ANGEZEIGTER TEXTAUSZUG:
- - -

Im besten Fall wird rechte Gewalt als »unverzeihlich« und »nicht tolerierbar« deklariert, eine Auseinandersetzung mit den gesellschaftlichen Verhältnissen, die diese Gewalt erst ermöglichen, findet in der Praxis jedoch nicht statt. Zivilgesellschaftliche Akteur*innen stehen dieser Herangehensweise oft nur in wenig nach – in dem rechte Gewalt allein als Gefahr für die Demokratie betrachtet wird und sich in einem gemeinsamen »Nie Wieder« eingeschworen wird.
What’s left?

- - -

Daten zu Wörtern und Elementpositionen:

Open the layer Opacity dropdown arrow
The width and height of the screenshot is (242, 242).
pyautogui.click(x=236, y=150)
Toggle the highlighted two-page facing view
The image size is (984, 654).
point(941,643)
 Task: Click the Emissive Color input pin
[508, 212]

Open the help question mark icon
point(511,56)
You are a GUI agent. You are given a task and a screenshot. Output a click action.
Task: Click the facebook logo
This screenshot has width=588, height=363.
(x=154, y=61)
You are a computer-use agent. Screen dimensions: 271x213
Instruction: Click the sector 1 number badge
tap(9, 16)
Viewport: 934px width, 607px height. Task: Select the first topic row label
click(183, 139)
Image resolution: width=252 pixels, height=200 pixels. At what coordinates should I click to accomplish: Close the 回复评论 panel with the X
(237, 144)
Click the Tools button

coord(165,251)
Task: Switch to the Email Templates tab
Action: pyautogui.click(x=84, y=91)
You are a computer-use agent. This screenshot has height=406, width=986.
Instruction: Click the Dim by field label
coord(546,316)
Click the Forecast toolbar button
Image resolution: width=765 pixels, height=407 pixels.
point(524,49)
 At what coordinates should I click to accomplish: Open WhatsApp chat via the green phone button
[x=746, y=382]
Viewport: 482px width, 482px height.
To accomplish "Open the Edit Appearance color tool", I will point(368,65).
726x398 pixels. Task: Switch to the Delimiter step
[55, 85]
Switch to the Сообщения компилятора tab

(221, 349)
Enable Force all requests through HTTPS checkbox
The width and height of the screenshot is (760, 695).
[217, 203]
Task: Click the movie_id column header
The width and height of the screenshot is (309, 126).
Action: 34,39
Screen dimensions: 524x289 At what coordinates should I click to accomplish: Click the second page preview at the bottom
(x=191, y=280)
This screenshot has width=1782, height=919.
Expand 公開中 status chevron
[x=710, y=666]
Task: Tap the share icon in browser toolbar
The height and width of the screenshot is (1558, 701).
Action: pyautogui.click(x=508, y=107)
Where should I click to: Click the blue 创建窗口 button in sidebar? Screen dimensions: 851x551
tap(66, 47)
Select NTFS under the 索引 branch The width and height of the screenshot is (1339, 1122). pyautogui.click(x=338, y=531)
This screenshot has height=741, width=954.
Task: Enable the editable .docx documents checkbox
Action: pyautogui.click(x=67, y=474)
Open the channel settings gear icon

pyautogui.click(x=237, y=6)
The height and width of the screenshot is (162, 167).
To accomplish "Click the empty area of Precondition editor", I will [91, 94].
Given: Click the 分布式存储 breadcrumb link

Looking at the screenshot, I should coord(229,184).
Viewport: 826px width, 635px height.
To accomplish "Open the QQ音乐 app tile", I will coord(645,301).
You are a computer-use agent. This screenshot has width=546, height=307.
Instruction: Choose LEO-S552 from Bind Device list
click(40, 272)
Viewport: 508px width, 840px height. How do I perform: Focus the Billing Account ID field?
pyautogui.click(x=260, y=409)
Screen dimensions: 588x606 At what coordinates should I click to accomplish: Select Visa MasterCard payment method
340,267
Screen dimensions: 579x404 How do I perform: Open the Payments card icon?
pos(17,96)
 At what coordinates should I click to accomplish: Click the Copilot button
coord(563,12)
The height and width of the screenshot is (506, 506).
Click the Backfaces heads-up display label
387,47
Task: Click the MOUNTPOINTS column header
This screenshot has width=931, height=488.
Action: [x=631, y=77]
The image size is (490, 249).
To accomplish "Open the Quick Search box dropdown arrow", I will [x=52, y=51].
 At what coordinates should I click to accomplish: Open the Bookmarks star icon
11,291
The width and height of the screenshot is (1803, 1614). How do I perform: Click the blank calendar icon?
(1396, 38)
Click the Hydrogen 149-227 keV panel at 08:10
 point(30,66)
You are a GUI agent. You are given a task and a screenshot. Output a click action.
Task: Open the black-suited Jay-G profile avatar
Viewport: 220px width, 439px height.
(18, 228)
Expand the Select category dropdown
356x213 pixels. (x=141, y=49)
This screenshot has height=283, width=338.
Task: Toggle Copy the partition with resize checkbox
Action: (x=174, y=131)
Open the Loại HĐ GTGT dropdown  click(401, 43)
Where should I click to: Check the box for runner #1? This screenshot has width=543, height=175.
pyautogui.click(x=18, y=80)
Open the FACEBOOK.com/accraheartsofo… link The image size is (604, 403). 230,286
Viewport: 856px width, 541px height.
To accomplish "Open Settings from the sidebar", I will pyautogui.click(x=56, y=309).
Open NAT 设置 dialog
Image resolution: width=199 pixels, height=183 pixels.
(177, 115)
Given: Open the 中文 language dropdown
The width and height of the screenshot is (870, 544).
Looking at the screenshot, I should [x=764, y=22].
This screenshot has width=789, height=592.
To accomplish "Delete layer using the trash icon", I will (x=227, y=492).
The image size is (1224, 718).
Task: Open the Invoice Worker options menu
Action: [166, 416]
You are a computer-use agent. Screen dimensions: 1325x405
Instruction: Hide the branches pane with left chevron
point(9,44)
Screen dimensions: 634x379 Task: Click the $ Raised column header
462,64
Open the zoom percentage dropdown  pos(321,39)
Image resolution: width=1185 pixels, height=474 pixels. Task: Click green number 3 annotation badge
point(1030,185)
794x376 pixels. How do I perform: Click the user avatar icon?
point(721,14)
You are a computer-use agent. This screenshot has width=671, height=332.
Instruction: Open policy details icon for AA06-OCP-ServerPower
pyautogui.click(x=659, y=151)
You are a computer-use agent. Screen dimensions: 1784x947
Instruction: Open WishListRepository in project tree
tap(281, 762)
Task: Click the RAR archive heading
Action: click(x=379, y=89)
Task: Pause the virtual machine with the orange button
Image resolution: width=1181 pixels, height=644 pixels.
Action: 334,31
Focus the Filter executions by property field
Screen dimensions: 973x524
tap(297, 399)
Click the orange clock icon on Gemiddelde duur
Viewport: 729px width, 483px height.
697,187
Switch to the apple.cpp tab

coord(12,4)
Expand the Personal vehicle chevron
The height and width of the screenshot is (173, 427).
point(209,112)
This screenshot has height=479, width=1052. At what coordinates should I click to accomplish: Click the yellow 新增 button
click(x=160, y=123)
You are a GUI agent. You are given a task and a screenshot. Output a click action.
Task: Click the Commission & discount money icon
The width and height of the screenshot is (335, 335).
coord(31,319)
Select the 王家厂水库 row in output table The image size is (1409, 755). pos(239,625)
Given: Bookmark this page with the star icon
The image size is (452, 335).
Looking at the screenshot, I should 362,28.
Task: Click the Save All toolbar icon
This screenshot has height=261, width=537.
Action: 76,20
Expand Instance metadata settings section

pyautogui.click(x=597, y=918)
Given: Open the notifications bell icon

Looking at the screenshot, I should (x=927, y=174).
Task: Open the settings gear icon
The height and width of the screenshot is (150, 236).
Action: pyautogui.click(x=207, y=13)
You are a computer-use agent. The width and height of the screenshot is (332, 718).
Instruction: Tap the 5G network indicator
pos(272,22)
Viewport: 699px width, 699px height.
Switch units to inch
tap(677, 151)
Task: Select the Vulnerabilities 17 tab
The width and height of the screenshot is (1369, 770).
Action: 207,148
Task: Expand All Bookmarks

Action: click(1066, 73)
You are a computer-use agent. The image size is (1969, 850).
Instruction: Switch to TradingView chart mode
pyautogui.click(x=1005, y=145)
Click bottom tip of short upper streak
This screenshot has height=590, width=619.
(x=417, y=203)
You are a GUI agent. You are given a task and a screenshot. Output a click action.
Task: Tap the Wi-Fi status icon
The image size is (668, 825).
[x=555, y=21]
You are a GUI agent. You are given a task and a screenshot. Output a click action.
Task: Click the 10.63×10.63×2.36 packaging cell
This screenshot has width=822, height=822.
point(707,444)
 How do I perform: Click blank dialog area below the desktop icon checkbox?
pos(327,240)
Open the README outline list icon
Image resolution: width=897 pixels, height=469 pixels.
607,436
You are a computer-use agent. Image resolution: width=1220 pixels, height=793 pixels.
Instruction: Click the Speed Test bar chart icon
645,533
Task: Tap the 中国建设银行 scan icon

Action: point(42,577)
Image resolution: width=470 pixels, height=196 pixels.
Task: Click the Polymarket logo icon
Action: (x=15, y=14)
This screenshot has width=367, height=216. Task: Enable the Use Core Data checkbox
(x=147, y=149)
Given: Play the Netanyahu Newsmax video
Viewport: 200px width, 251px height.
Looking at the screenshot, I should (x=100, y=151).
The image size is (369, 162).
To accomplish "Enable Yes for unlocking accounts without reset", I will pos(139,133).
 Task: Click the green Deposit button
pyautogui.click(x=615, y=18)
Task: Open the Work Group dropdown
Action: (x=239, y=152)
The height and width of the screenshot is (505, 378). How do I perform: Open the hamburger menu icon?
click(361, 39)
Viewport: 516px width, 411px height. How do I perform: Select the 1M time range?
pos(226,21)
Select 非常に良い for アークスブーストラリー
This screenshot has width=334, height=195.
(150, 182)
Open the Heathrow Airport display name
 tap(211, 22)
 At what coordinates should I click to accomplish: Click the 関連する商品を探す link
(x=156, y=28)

- - -

WAS ZU TUN IST: Nenne, als was rechte Gewalt laut dem Textauszug über rechte Gewalt im besten Fall deklariert wird.

ANTWORT ZUR ÜBUNG: Als »unverzeihlich« und »nicht tolerierbar«.